Pièce exigée à tort pour une autorisation d’urbanisme ?

Le Conseil d’État a rendu en décembre 2022 une importante décision, dans le cas où une commune demande à tort une pièce (complémentaire) pour l’instruction d’un dossier d’autorisation d’urbanisme (permis de construire, etc.). Leçon à tirer ?

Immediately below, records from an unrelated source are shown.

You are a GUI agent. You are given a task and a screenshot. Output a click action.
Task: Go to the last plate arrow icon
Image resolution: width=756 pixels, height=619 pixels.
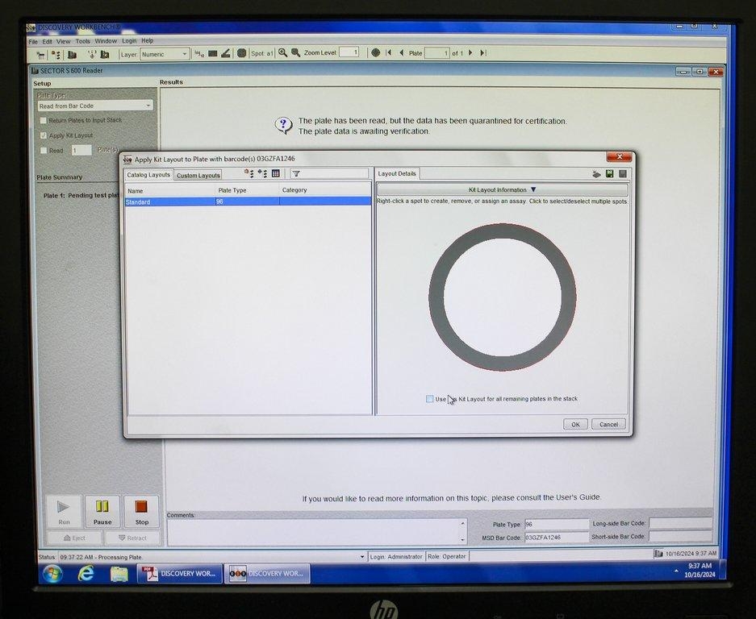coord(483,53)
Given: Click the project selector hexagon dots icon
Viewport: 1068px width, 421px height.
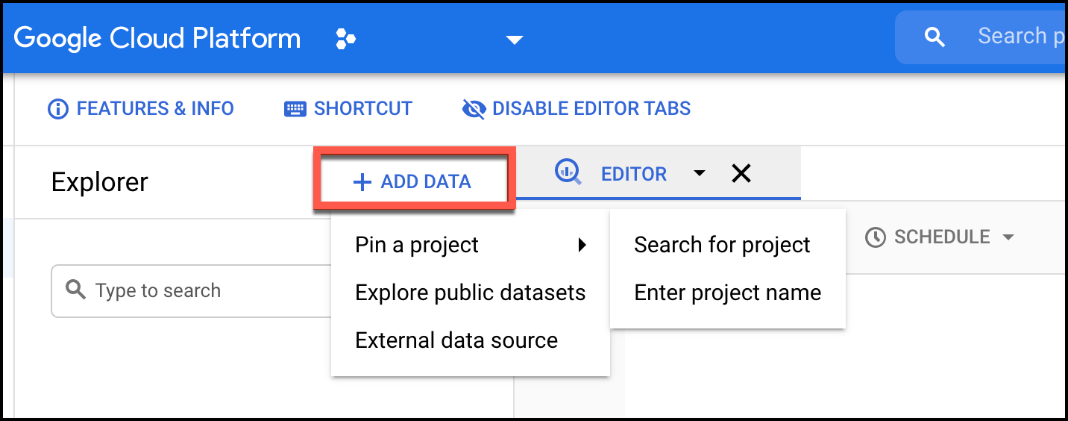Looking at the screenshot, I should (x=345, y=38).
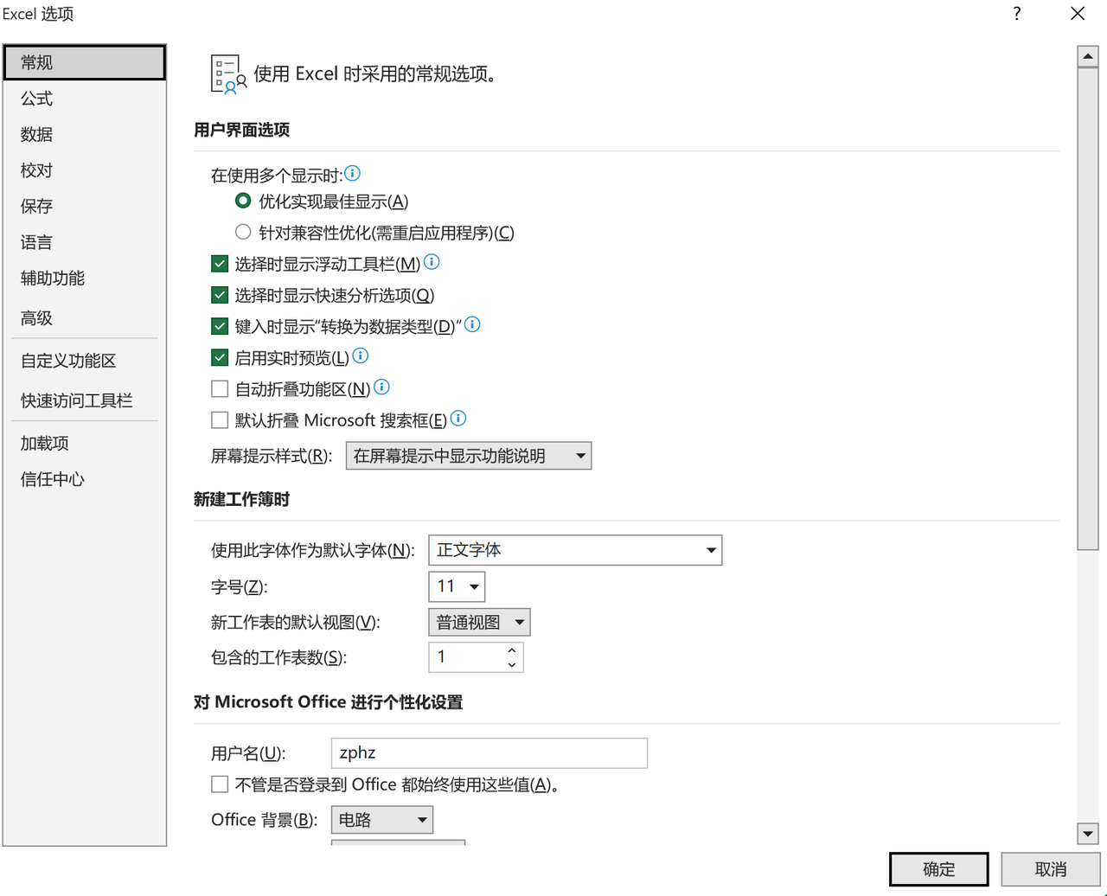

Pour les pièces exigibles…

Pièces exigibles. Depuis la loi «Elan» du 23‑11‑2018, un dossier déposé pour une autorisation d’urbanisme (AU) relevant du droit commun (permis de construire ou d’aménager (PC/PA), déclaration préalable (DP)) ne «peut comprendre que les pièces nécessaires à la vérification du respect du droit de l’Union européenne, des règles relatives à l’utilisation des sols et à l’implantation, à la destination, à la nature, à l’architecture, aux dimensions et à l’assainissement des constructions et à l’aménagement de leurs abords ainsi que des dispositions relatives à la salubrité ou à la sécurité publique»(C. urb. art. L 423‑1) .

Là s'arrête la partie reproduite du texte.